ARTICLE.
+ + +

Great advice except for one thing. If things keep going the way they are in 30 years no tarpon will eat a fly....lol.


----------



## redchaser (Aug 24, 2015)

Run around until you see a boat on anchor with a skull painted on his anchor float, set up right by him. He’ll probably invite you to the beach.


----------



## BM_Barrelcooker (May 4, 2011)

redchaser said:


> Run around until you see a boat on anchor with a skull painted on his anchor float, set up right by him. He’ll probably invite you to the beach.


The videos are top notch though. 
probably got a free yeti hat.


----------



## Rick hambric (Jun 24, 2017)

Just go out the cut an hour before sunrise, turn left and anchor up with a ball and slip knot/quick release. Do a little recon with some Binos and figure out what depth they are sticking to during certification times of the day. Stick w/ black/purple ep minnows or toads. Ditch the roach pattern. They not hammering shrimp there.


----------



## TidewateR (Nov 11, 2009)

@Kingfisher67 You tell a guy not to name names...then you do exactly that?

Destin and Panama City tower boats already pound that area you described anyway. They fish a run and gun style and mow over the fish all day...which doesn't mix well with fly - anchor and wait approach


----------



## OliverBrewton (Jul 8, 2021)

+ + +

DATASET EXTRACT.
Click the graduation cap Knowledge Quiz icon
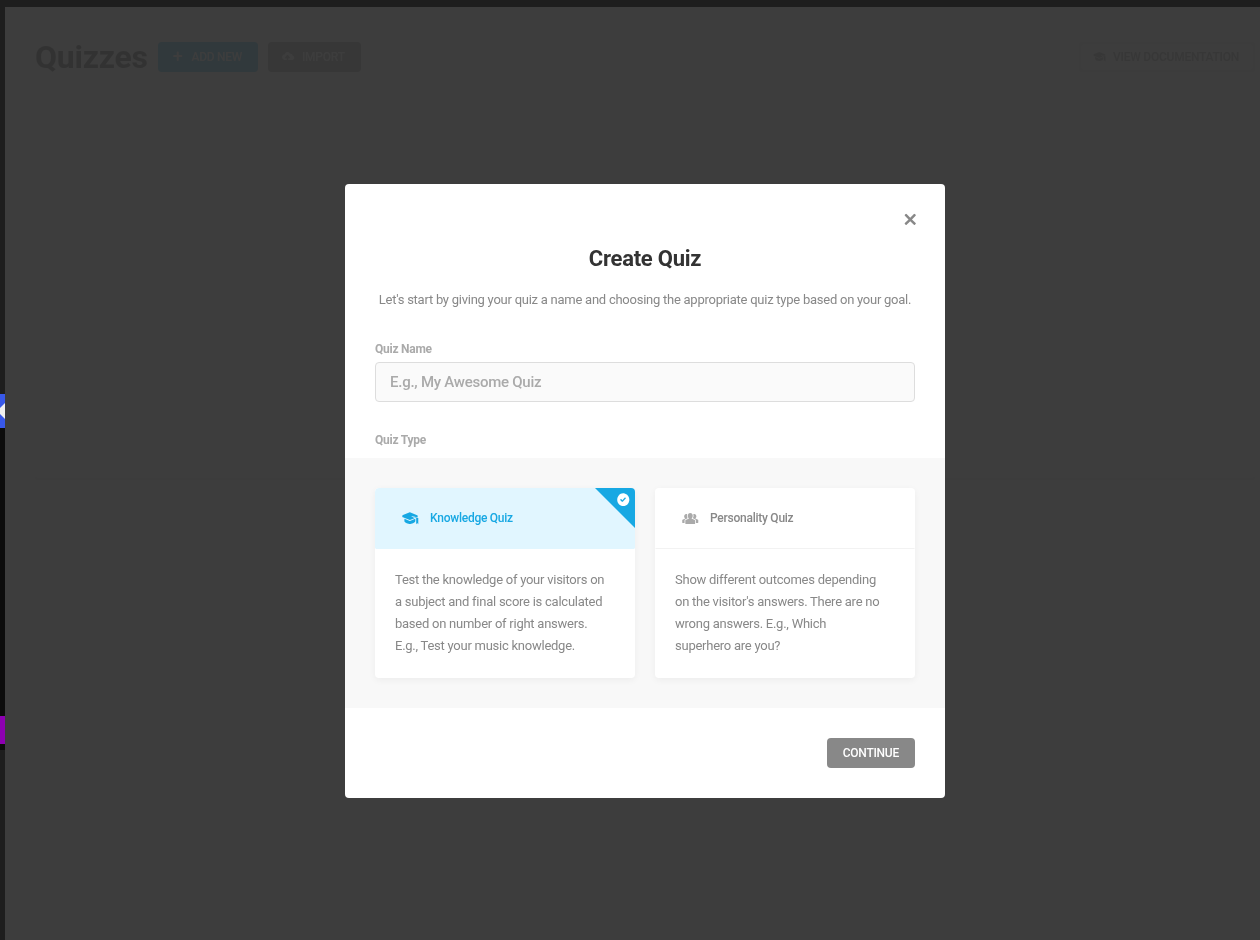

+ + +

ACTIONS TO TAKE.
• 1. In the tarpon fly-fishing thread, which flies does Rick hambric say to stick with?
• 2. Write the next part of the tarpon fly-fishing thread, picking up after its last line.

RESULTS OF THE TASKS.
• 1. Black/purple EP minnows or toads.

• 2.
redchaser said:


> Run around until you see a boat on anchor with a skull painted on his anchor float, set up right by him. He’ll probably invite you to the beach.


Just saw this lol I prefer not to get on the bad side of someone like David magnum been watching his videos for forever now.


----------



## mro (Jan 24, 2018)

tailwalk said:


> Pay attention to a few things


My opinion is that Fly Fishing (and to be successful) you need to learn the habits of the fish you are targeting, (like hunting). The behavior of your prey, what they eat, when, where as well as the temps it prefers, etc etc etc.... which changes depending on the time of year. Once you know it's habits your chances grow to the catching side.

BTW,
it's "habits" may coincide the the habits of other fish/shrimp etc... 
It's really like business, figure out what makes it work and go for it.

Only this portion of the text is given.